Pada telapak tangan Mahesa Jenar, seolah-olah terbayang apa yang pernah terjadi
pada saat terakhir, sebelum gurunya melenyapkan diri dan kemudian ternyata
wafat. Pada saat ia mendapat warisan ilmu yang sebenarnya sangat hebat. Suatu
ilmu yang dapat dikatakan tersimpan di tangan Mahesa Jenar. Sebab kalau ia
ingin menerapkan ilmu itu, haruslah dipergunakan sisi telapak tangannya.
Meskipun pada dasarnya ilmu itu mempergunakan kekuatan jasmaniah, tetapi
tidaklah demikian seluruhnya. Bertahun-tahun Mahesa Jenar melatih diri
meyakinkan ilmu itu, yang mempergunakan unsur-unsur gerak pendahuluan 10 macam.
Sebelum itu ia masih harus membiasakan keadaan jasmaniahnya. Setiap pagi dan
sore menghantamkan sisi telapak tangannya pada bermacam-macam benda. Dari
pasir, kayu, sampai ke batu. Sepuluh unsur gerak pendahuluan itu hanyalah
sekadar patokan untuk menekan lawannya sampai sedemikian rupa sehingga pada
saat yang terakhir dimana keadaan sudah memungkinkan, dilontarkanlah pukulan
dengan sisi telapak tangan. Tetapi pukulan itu tidak akan memenuhi harapan,
bila saat itu tidak dibarengi dengan suatu kekuatan batin yang luar biasa
besarnya, serta pemusatan tenaga. Inilah sebenarnya yang sulit dilaksanakan.
Untuk dapat melakukan ini semua, Mahesa Jenar harus bekerja keras beberapa
tahun lamanya.
LATIHAN-LATIHAN itulah yang sangat terasa berat. Pada taraf
permulaan Mahesa Jenar harus melatih mengatur pernafasan, kemudian pemusatan
pikiran dan terakhir menggabungkan segenap kekuatan lahir batin. Semua itu
untuk disalurkan lewat sisi telapak tangannya. Dalam pelaksanaannya tidaklah
mesti 10 unsur gerak itu dilakukan berurutan. Tetapi unsur yang hanya sekadar
merupakan patokan yang dapat dibolak-balik, diambil beberapa bagiannya saja
menurut kebutuhan. Bahkan dapat dimasuki dan digabungkan dengan unsur-unsur
gerak yang lain. Setelah Mahesa Jenar menjalani semua latihan-latihan itu,
hasilnya sangat hebat. Tangan Mahesa Jenar, bila dikehendaki seolah-olah dapat
berubah menjadi palu besi yang sangat berat. Tetapi meskipun demikian, sampai
saat itu Mahesa Jenar belum pernah mempergunakan ilmunya itu untuk melawan
sesama manusia. Ia baru mencoba menghantam-hancurkan kayu dan bahkan batu.

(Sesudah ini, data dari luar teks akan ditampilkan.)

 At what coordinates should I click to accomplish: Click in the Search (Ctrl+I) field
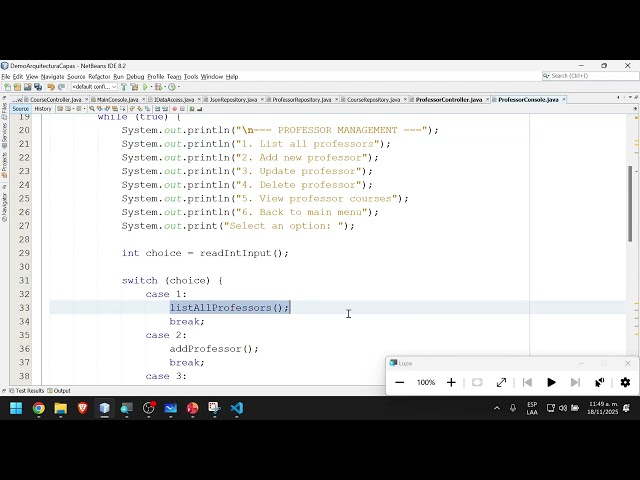(590, 76)

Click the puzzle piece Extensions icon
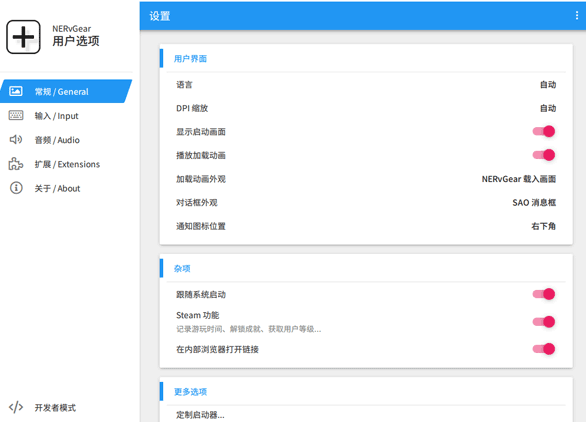pyautogui.click(x=16, y=164)
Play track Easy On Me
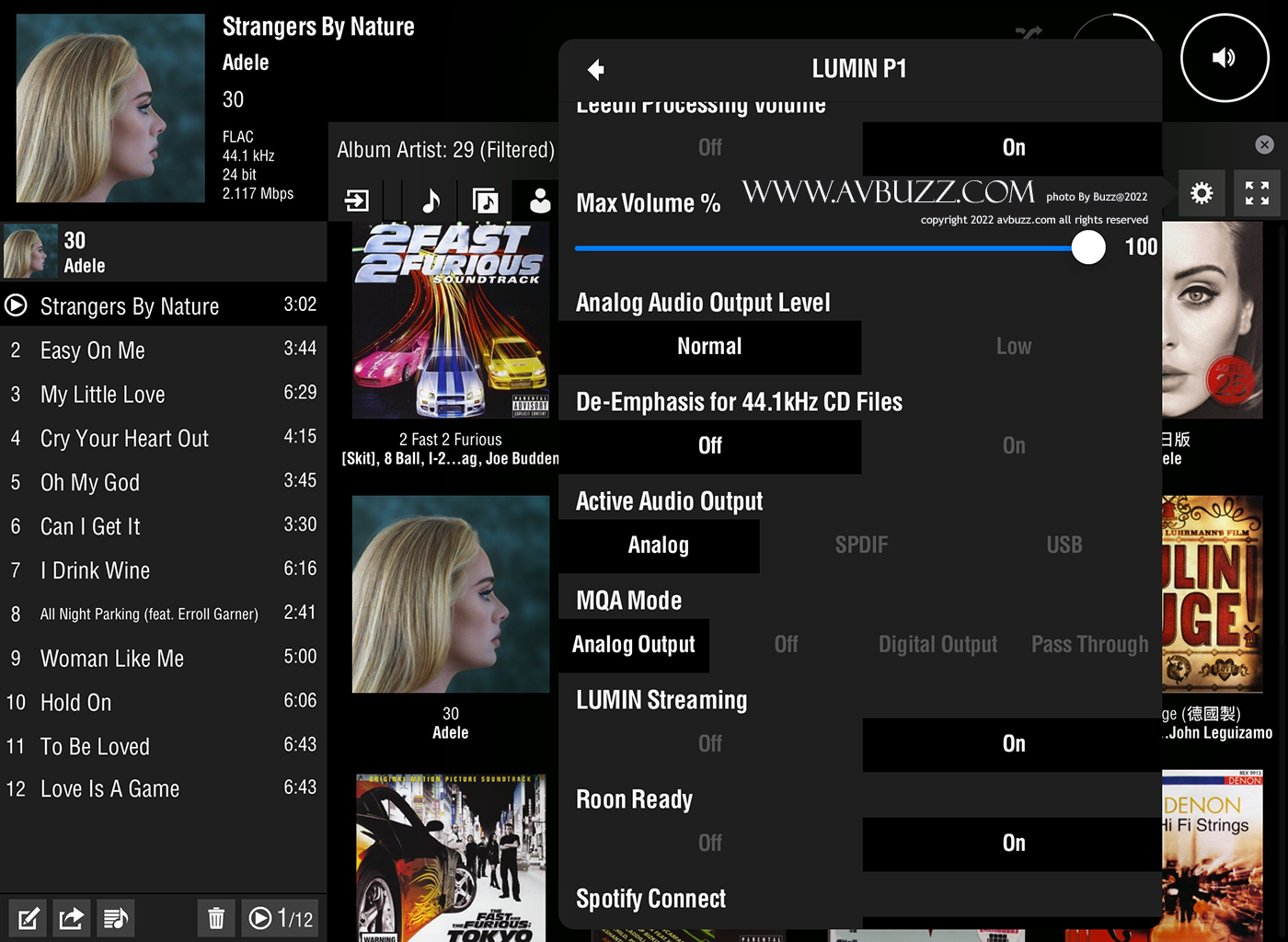The width and height of the screenshot is (1288, 942). click(93, 350)
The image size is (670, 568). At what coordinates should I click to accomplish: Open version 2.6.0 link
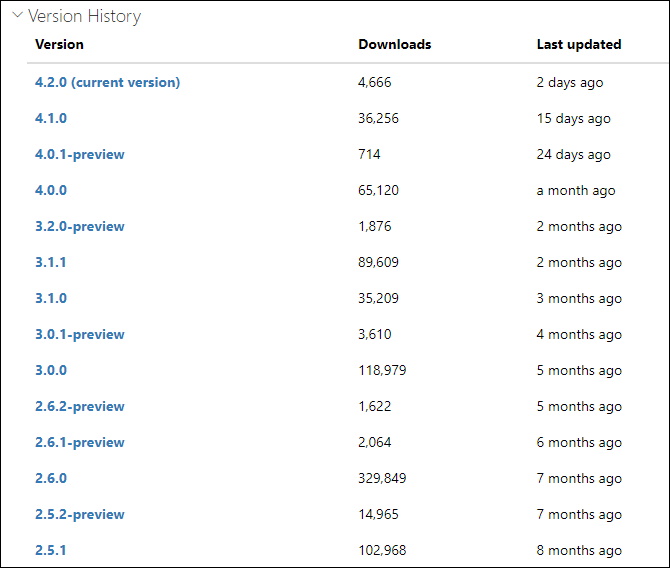click(51, 478)
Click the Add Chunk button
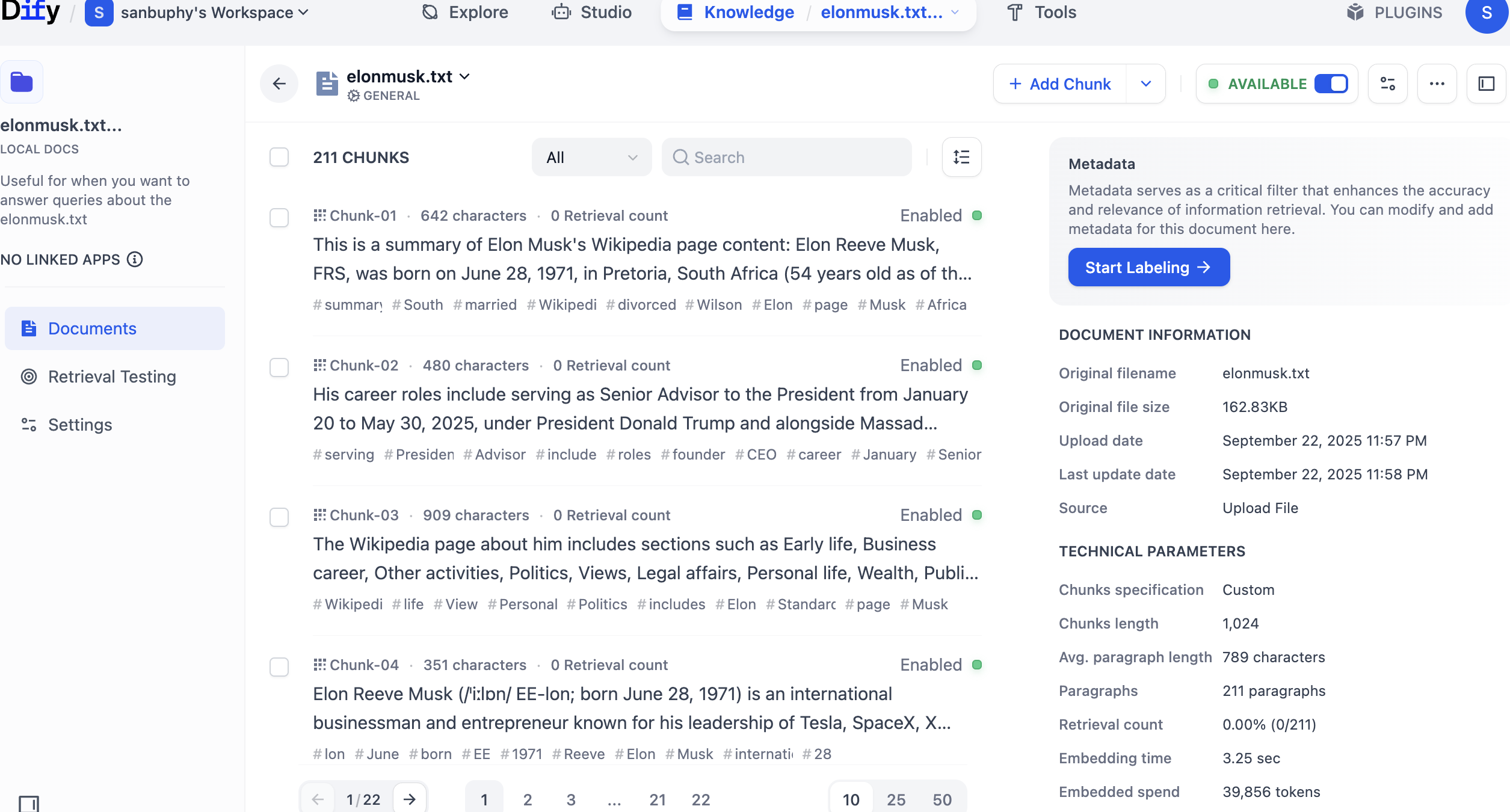The height and width of the screenshot is (812, 1510). pyautogui.click(x=1060, y=84)
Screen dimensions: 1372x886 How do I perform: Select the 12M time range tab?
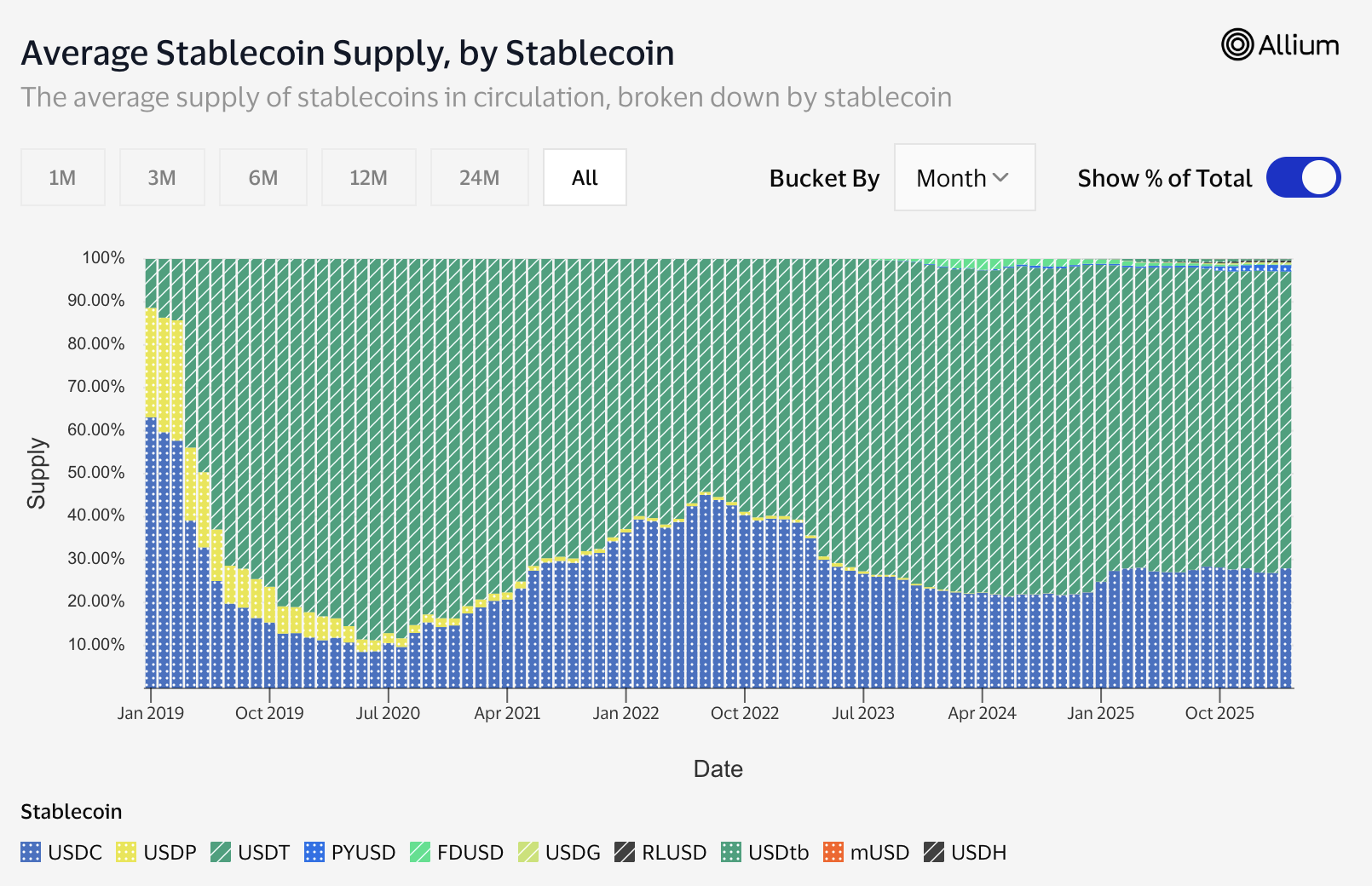click(x=368, y=177)
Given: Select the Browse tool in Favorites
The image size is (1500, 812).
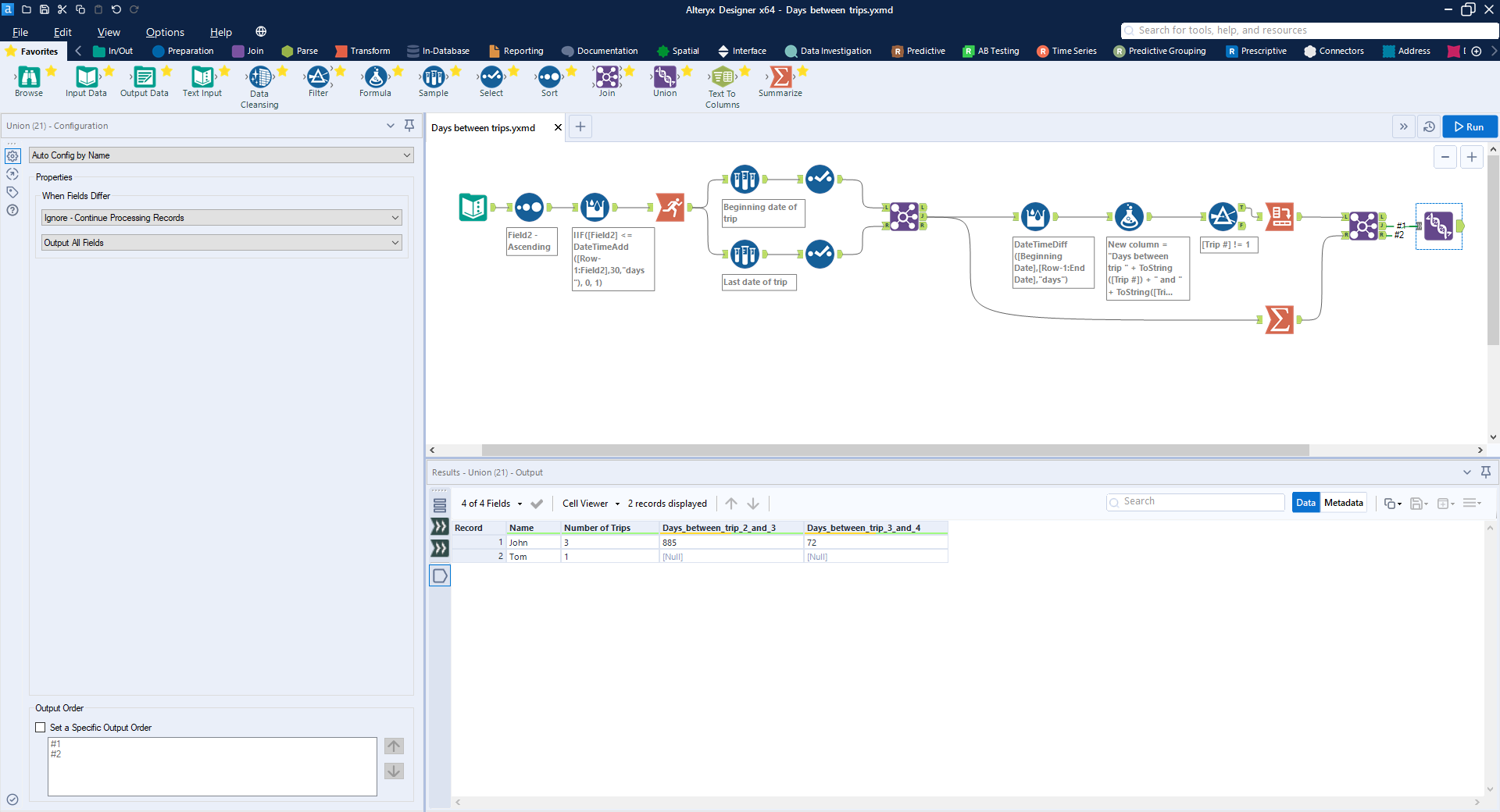Looking at the screenshot, I should [x=29, y=77].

Tetapi terhadap sesama manusia, Mahesa Jenar masih belum sampai hati mempergunakannya.
Sebab, akibatnya dapat dibayangkan. Namun sekarang Mahesa Jenar merasa
berhadapan dengan lawan yang tak dapat diabaikan. Apalagi Lawa Ijo adalah murid
Pasingsingan. Lebih-lebih kalau Pasingsingan sendiri ikut campur dalam urusan
ini. Karena itu, Mahesa Jenar memutuskan, bahwa ia harus mempersiapkan ilmunya
itu. Ilmu yang pernah dipelajarinya dengan sungguh-sungguh dan bersusah payah.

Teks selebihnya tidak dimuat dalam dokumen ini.